- DATA EXCERPTS
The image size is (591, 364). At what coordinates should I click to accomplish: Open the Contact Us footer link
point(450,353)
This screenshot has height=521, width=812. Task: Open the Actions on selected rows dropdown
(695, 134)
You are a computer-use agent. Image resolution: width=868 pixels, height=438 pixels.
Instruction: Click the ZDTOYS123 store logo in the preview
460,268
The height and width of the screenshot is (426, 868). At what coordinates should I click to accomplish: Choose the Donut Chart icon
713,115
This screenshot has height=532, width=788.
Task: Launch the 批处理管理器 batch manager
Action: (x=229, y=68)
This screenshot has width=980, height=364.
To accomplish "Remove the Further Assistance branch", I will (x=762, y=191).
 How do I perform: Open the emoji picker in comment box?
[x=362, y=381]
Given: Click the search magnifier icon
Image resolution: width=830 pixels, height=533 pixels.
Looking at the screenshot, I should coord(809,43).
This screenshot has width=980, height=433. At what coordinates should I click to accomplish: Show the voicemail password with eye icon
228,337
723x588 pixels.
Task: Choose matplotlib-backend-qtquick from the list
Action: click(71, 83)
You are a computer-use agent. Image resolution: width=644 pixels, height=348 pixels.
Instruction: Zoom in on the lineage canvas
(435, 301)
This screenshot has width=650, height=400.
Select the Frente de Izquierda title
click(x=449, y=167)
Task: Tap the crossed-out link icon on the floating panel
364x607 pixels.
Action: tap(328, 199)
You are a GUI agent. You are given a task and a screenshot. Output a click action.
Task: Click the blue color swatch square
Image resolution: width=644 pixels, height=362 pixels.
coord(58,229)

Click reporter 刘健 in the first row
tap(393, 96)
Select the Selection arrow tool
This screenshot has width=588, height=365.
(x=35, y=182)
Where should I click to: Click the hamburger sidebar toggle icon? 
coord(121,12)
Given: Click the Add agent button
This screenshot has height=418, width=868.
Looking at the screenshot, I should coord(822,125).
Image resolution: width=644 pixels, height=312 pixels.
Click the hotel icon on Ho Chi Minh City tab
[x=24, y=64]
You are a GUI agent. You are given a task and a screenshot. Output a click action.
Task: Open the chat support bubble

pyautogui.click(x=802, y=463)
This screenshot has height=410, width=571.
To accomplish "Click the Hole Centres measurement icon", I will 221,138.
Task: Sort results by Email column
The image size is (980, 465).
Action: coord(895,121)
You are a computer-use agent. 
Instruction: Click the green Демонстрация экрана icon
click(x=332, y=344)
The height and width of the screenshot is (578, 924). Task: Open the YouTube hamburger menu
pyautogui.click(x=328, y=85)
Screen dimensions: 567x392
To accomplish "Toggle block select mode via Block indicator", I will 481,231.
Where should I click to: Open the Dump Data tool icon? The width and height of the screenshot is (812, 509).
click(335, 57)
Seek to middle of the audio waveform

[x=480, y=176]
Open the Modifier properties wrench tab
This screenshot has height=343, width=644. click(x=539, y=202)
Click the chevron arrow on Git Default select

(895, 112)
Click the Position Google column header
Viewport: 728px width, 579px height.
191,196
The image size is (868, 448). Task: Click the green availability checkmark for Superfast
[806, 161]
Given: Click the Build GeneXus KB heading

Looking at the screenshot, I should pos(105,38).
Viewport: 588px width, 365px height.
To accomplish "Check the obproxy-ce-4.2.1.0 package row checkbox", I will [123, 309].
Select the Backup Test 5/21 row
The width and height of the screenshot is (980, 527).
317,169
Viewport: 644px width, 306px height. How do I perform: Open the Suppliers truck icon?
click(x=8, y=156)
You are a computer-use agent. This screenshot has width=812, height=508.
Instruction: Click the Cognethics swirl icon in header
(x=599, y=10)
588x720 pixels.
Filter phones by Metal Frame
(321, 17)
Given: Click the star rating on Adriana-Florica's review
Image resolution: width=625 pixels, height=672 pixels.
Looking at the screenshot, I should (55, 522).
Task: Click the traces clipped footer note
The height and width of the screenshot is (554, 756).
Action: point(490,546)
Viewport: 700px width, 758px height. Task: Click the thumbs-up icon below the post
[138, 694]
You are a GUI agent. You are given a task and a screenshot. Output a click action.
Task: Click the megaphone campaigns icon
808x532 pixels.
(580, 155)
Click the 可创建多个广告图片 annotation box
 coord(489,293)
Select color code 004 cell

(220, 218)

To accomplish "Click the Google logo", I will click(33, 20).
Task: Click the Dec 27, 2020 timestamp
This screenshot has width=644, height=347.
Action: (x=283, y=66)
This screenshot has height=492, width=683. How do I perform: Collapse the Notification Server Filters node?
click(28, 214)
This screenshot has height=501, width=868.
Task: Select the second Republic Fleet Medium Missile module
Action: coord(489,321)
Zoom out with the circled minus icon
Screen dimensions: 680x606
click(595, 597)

- TASK STATEMENT
Up to and including the final line of the data above, please copy every line exactly, starting from the one that contains "Select color code 004 cell".

- EXERCISE ANSWER
Select color code 004 cell

(220, 218)

To accomplish "Click the Google logo", I will click(33, 20).
Task: Click the Dec 27, 2020 timestamp
This screenshot has width=644, height=347.
Action: (x=283, y=66)
This screenshot has height=492, width=683. How do I perform: Collapse the Notification Server Filters node?
click(28, 214)
This screenshot has height=501, width=868.
Task: Select the second Republic Fleet Medium Missile module
Action: coord(489,321)
Zoom out with the circled minus icon
Screen dimensions: 680x606
click(595, 597)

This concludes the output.